Magnesitwerk

Das in den frühen Jahrzehnten des 20. Jahrhunderts in Ostmitteleuropa gegründete Magnesitwerk galt über Generationen hinweg als technologische Pionieranlage in der Schwerindustrie. Als einer der wenigen Komplexe der Region verfügte der Standort über einen geschlossenen Produktionskreislauf.

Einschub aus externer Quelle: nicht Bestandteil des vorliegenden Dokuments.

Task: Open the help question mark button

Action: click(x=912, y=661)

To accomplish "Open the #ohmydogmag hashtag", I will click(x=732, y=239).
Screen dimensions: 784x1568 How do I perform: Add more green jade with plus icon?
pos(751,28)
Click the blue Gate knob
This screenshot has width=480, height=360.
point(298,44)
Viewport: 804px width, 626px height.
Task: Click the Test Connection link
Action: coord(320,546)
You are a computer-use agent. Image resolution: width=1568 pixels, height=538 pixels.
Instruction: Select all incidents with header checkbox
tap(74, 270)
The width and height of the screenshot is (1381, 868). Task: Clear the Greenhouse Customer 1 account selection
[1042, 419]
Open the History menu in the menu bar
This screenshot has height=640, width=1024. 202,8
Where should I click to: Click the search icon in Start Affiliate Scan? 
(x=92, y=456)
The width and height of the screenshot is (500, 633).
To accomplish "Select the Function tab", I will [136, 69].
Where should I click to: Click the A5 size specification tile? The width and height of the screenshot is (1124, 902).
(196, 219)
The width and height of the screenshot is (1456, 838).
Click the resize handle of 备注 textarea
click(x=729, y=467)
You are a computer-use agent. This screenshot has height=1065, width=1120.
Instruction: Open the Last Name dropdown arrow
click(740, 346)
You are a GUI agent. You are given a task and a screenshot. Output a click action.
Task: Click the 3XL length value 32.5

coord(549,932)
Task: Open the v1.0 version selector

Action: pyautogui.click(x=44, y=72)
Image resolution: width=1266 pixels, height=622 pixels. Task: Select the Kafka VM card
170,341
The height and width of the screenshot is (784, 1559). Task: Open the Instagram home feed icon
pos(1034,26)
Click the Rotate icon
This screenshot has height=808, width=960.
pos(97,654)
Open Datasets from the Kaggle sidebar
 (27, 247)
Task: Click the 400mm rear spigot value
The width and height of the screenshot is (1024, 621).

Vom Abbau des Rohstoffs über den Transport bis hin zum fertigen feuerfesten Formstein verblieben alle Prozessschritte an einem Ort. Die Erzförderung erfolgte aus nahegelegenen Steinbrüchen und Untertage. Für den direkten Transport in die Aufbereitung diente eine mehrere Kilometer lange Materialseilbahn. Zur Primärbehandlung des Magnesits kamen Schachtöfen für die Sinterung zum Einsatz. Das Sintermaterial wurde auf Hochleistungs-Hydraulikpressen zu Formlingen gepresst und anschließend in massiven Tunnelöfen bei Temperaturen über 1.500 °C gebrannt. Das Werk produzierte hochfeuerfeste Magnesit- und Chrommagnesitsteine für die Stahl-, Glas-, Zement- und Hüttenindustrie. In den Hochzeiten lag die Exportquote bei über 95 % mit einer Belegschaft von mehr als 400 Mitarbeitern.

Nachteile durch massiv gestiegene Energiepreise sowie Währungsschwankungen führten in den 2000er Jahren zum abrupten wirtschaftlichen Aus. Nach Blockade der Geschäftskonten und dem anschließenden Insolvenzverfahren wurde die Produktion vollständig eingestellt. Kurz nach der Stilllegung begann das klassische Schicksal verlassener Industriegiganten. Buntmetalldiebe trennten Leitungen und Stahlträger heraus, die Hydraulikanlagen und Steuerstände wurden weitgehend zerstört oder ausgeschlachtet. In den Folgejahren wurden wesentliche Anlagenteile wie die Materialseilbahn, die Siloanlagen sowie Teile der Tunnelöfen gezielt zurückgebaut. Der Industriekomplex steht heute als stark verfallene Brachfläche. Erhalten sind im Wesentlichen entkernte Stahlbetonskelette, verlassene Verwaltungsgebäude und die massiven Fundamente der einstigen Hochtemperaturöfen.